A practical review from CodeRabbit gives a more cautious assessment. According to their data, Sonnet 5 is the strongest model in its class for writing and building code. It is more patient, checks solutions for longer, writes tests more often, and is better suited for long agentic tasks.

But the conclusion for code review is less clear. CodeRabbit writes that Sonnet 5’s comments became cleaner and more precise: precision increased from about 29% for Sonnet 4.6 to 38–40%. However, by the stricter metric of bug detection, Sonnet 5 caught fewer errors: about 50–51% versus 63% for Sonnet 4.6 in their test harness.

There is another nuance: making the model “think deeper” barely improved code review quality, while roughly doubling the cost. So Sonnet 5 is strong for writing code and complex agentic development, but it is not necessarily the best model for code review.

Community reaction: not a failure, but not excitement either

The developer reaction has been restrained. On Reddit’s r/ClaudeAI, some users saw the release as a useful upgrade: Sonnet 5 can become the working model for everyday tasks, while Opus can remain reserved for complex planning and critical decisions.

But a significant part of the discussion was skeptical.

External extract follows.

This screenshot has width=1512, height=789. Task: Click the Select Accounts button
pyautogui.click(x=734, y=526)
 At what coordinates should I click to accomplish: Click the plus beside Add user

Users argued about price, token consumption, and comparison with Opus 4.8. The typical question was: if Sonnet 5 in deep reasoning mode can cost more per task, why use it instead of Opus?

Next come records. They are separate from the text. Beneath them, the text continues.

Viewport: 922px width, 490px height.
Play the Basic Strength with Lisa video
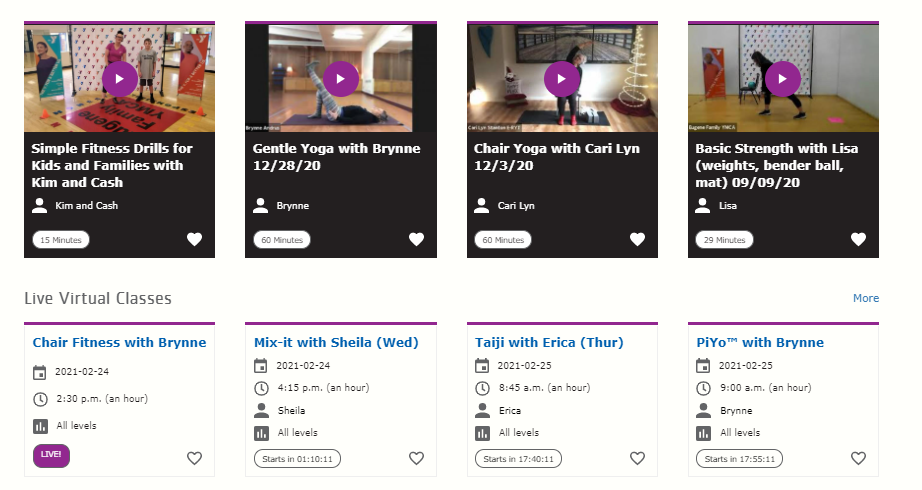(x=784, y=78)
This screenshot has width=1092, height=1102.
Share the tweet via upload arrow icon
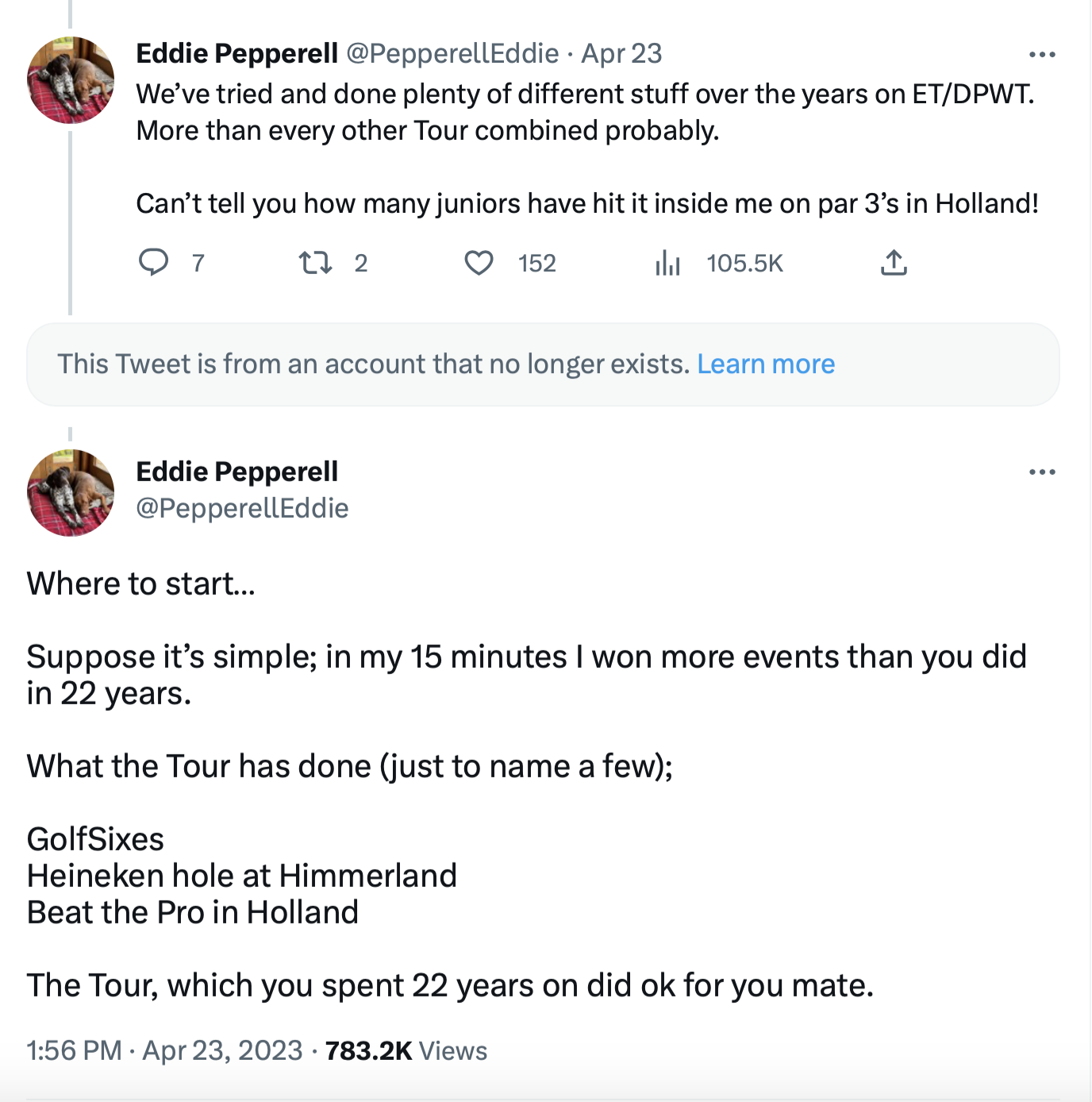[x=894, y=262]
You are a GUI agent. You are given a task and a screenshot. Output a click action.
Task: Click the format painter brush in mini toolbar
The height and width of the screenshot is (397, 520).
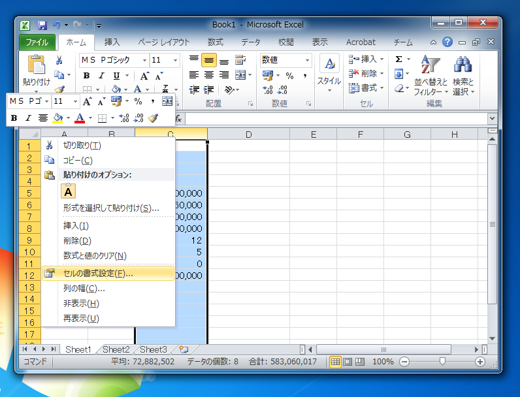pyautogui.click(x=153, y=118)
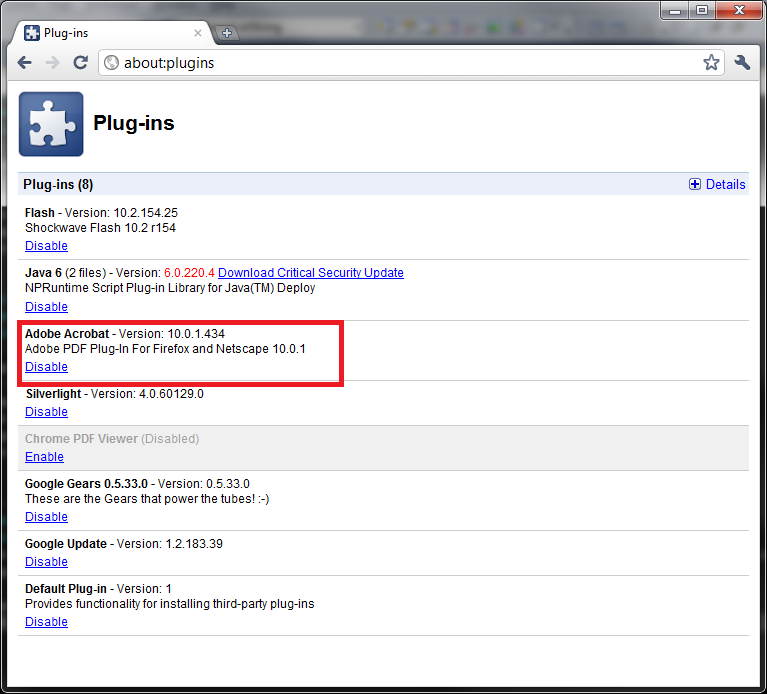Viewport: 767px width, 694px height.
Task: Disable the Flash plug-in
Action: [x=46, y=246]
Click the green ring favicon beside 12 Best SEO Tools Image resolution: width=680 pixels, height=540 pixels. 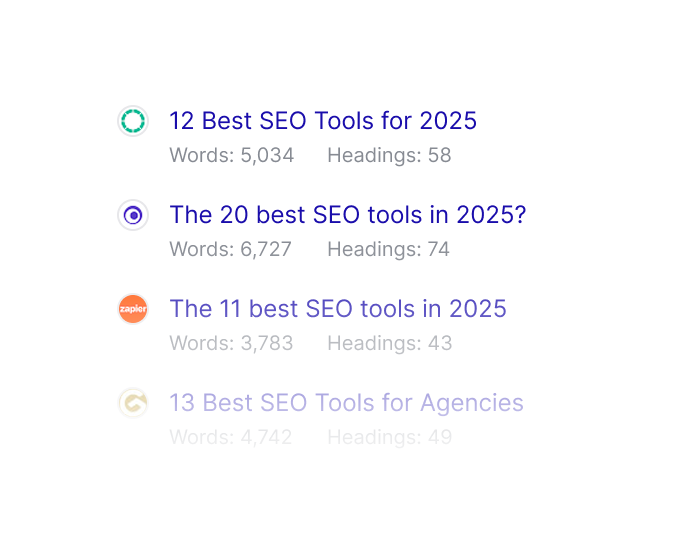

On Hacker News, developers also discussed not only the model’s quality, but its behavior as a coding assistant. Sonnet 5 can sometimes act too independently. For example, instead of making a small change in one place, it may start modifying several files, rewriting nearby logic, or proposing a broader refactor. This is useful for an autonomous AI agent, but can get in the way during ordinary IDE work: developers often need a quick, targeted answer, not extra project changes that also consume tokens.

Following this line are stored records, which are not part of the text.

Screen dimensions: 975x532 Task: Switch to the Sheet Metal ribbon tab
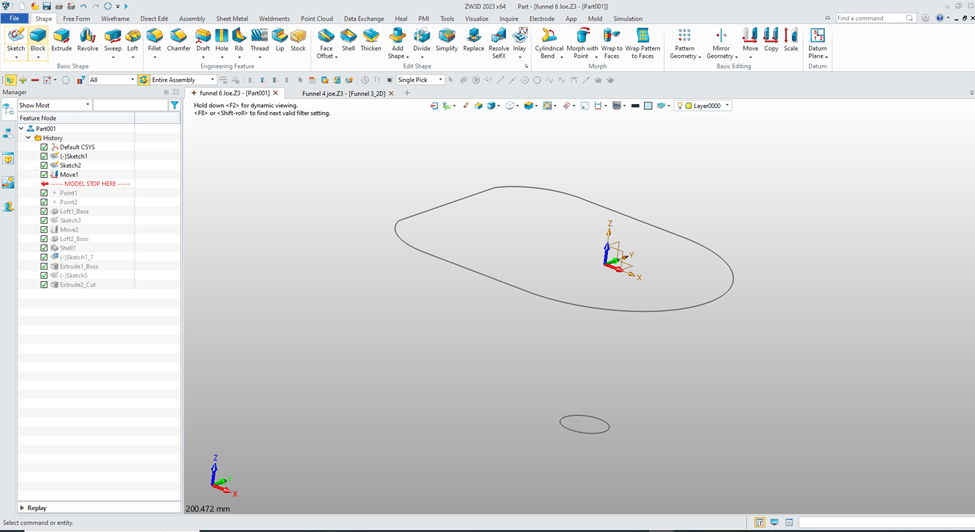pyautogui.click(x=231, y=18)
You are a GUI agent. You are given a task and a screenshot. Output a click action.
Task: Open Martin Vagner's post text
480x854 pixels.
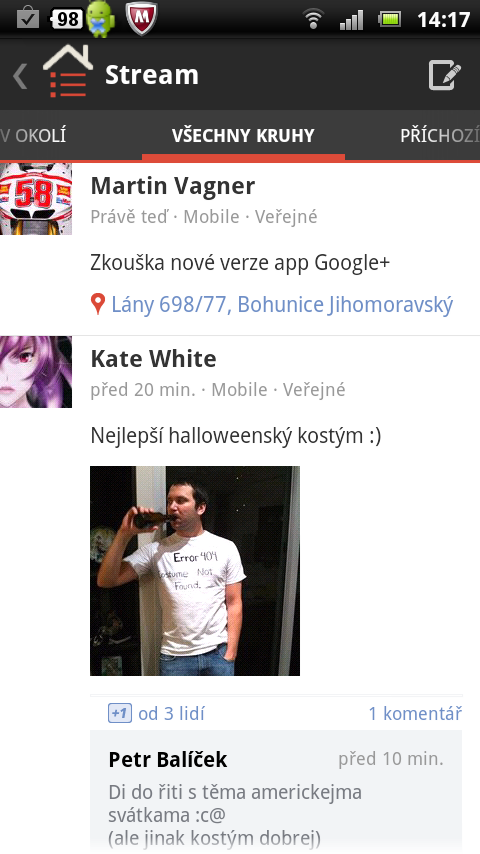tap(240, 263)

Claude Sonnet 5 vs Sonnet 4.6 vs Opus 4.8

Model	Strengths	Limitations	When to use
Claude Sonnet 4.6	More predictable cost, good balance for coding and code review	Weaker in agentic tasks and multi-step reasoning	Quick edits, code review, tasks with a controlled budget
Claude Sonnet 5	Better in agentic pipelines, coding, planning, and tool use	Can consume more tokens and cost more per task	AI agents, complex codebase changes, automation, workplace assistants
Claude Opus 4.8	Stronger for deep reasoning and complex planning	Higher price per million tokens	Critical tasks, complex architecture, final review, deep reasoning

Safety and cyber risk

Anthropic separately emphasizes that Sonnet 5 was not specifically trained for cybersecurity. In tests of potentially dangerous cyber capabilities, the model trails the more powerful Opus 4.8 and Mythos 5. At the same time, because of its general capability improvements, Sonnet 5 is launching with cyber safeguards — protective mechanisms designed to block dangerous use in real time.

Axios also describes Sonnet 5 as Anthropic’s attempt to give users more agentic capabilities without the same level of cyber risk associated with more powerful models such as Opus and Mythos.

What this means for developers

Claude Sonnet 5 is neither a revolution nor an empty marketing release. It is a pragmatic release for agentic AI. The model has become stronger in coding, handles long tasks better, and comes closer to the Opus class in some scenarios. But the main question is no longer “how smart is it?” — it is “how much does a successful result cost?”

For developers, Sonnet 5 looks like a candidate for the default model in agentic pipelines: codebase changes, automation, document analysis, CRM work, pull request preparation, and other multi-step tasks. Opus remains the logical choice for deep reasoning, complex planning, and cases where an error costs more than the savings on tokens.

The practical takeaway is simple: Claude Sonnet 5 should be tested not in chat and not on a single prompt, but on real product tasks. Developers need to look not only at answer quality, but also at token count, number of iterations, response speed, refusal rate, and the cost of a completed task. This is what will determine whether Sonnet 5 becomes a working model for AI agents or remains an intermediate upgrade between Sonnet 4.6 and Opus.